● **Records to process**
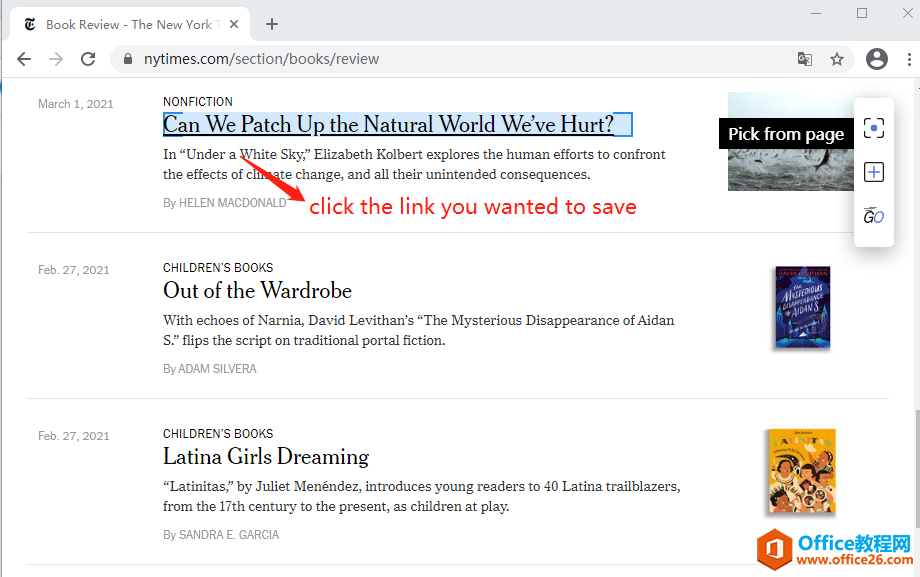Open the Chrome profile avatar

tap(877, 59)
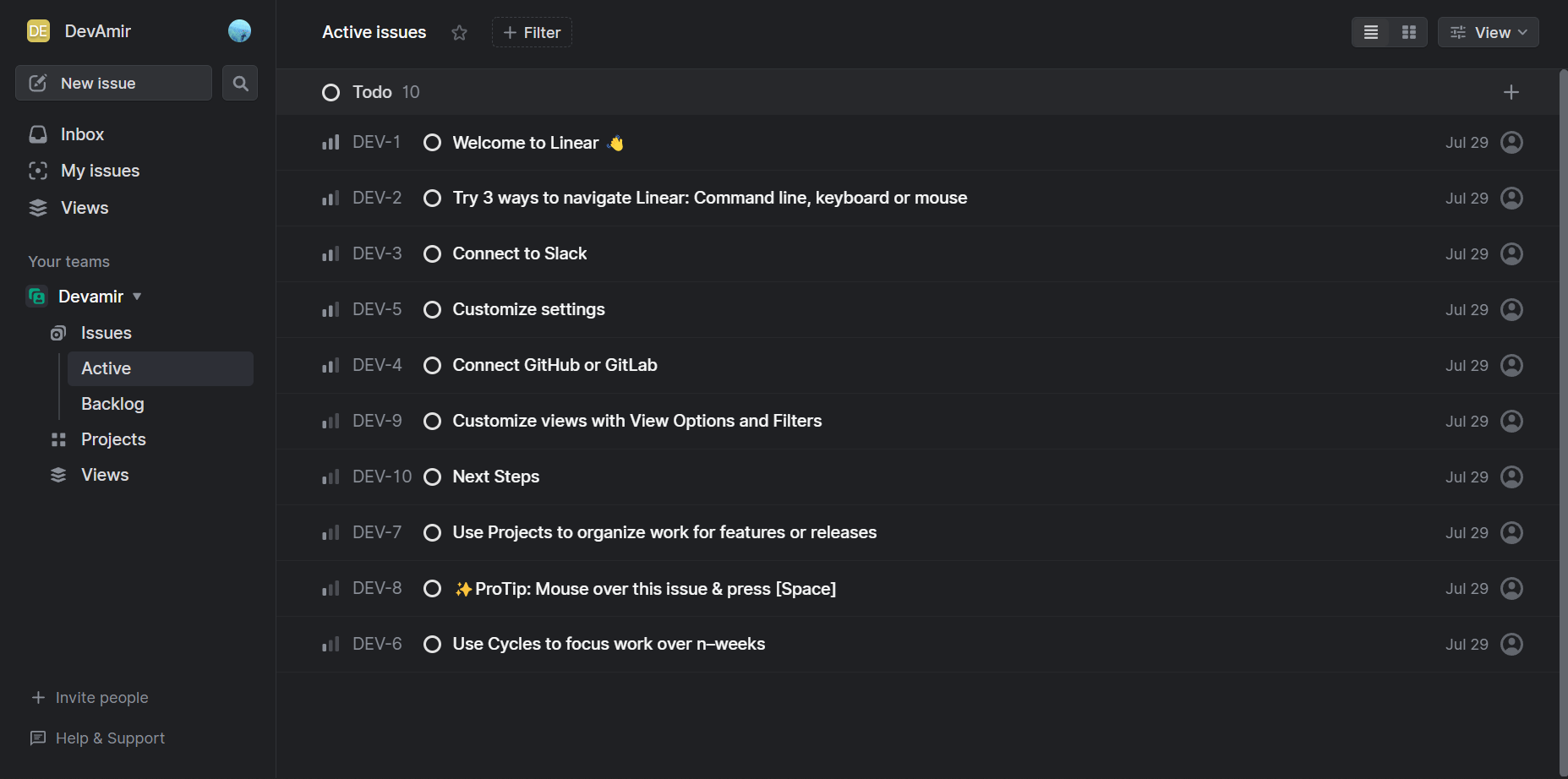Switch to board layout view
1568x779 pixels.
tap(1408, 32)
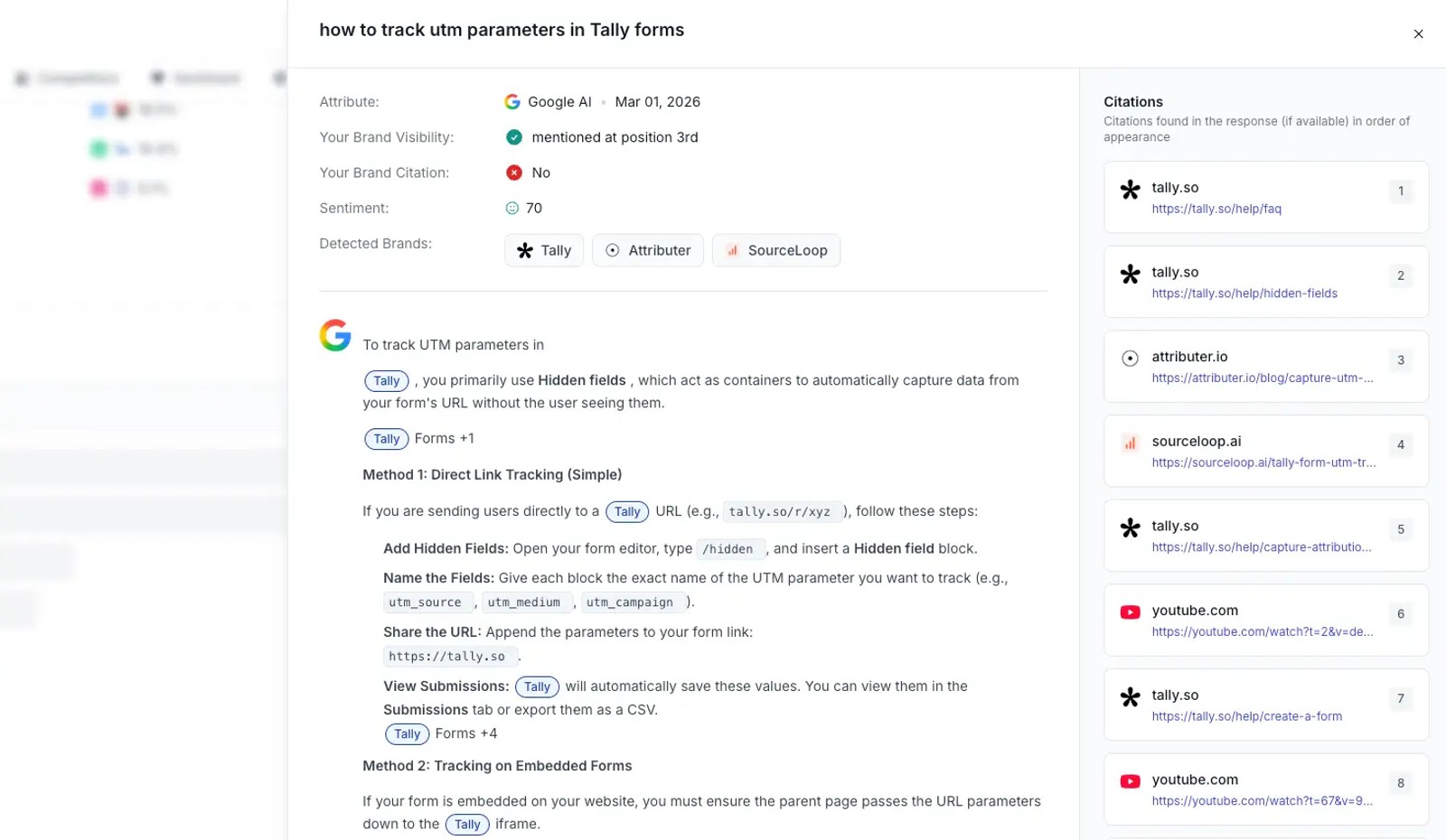Viewport: 1446px width, 840px height.
Task: Click the red Brand Citation 'No' indicator icon
Action: coord(514,172)

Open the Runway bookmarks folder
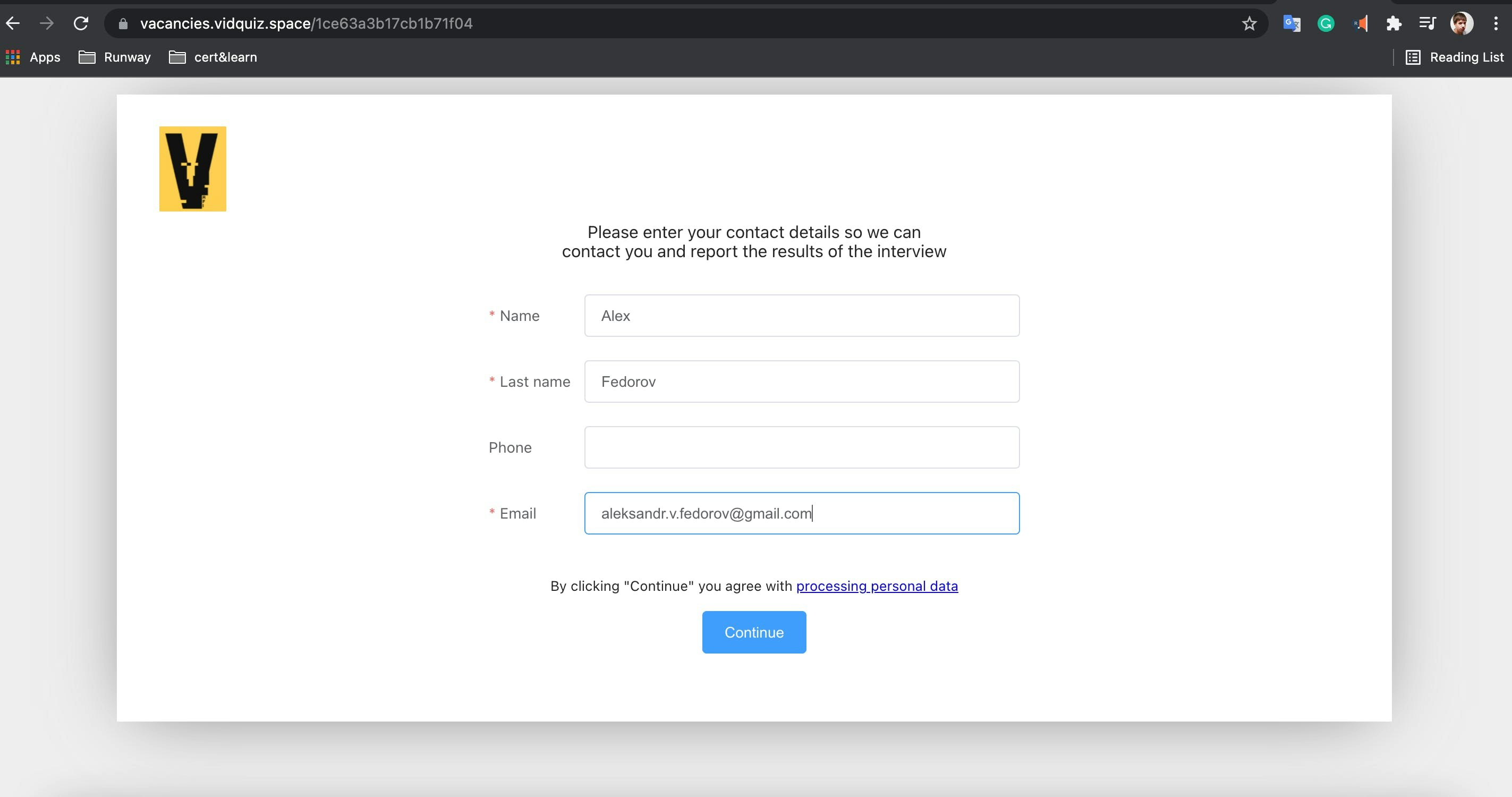pyautogui.click(x=115, y=57)

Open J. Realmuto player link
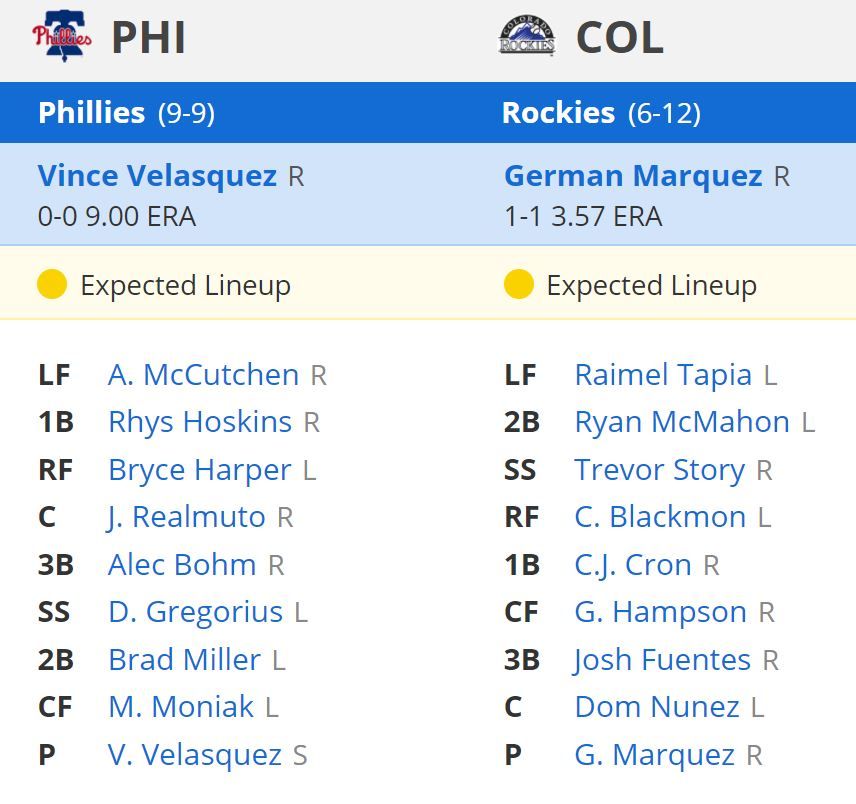pos(186,517)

● **Stated exercise**
Return every line of the data above verbatim, leaving out the pictures.

● **Complete response**
Open the Chrome profile avatar

tap(877, 59)
Switch to board layout view
1568x779 pixels.
tap(1408, 32)
Viewport: 1446px width, 840px height.
Task: Click the red Brand Citation 'No' indicator icon
Action: coord(514,172)

Open the Runway bookmarks folder
pyautogui.click(x=115, y=57)

Open J. Realmuto player link
pos(186,517)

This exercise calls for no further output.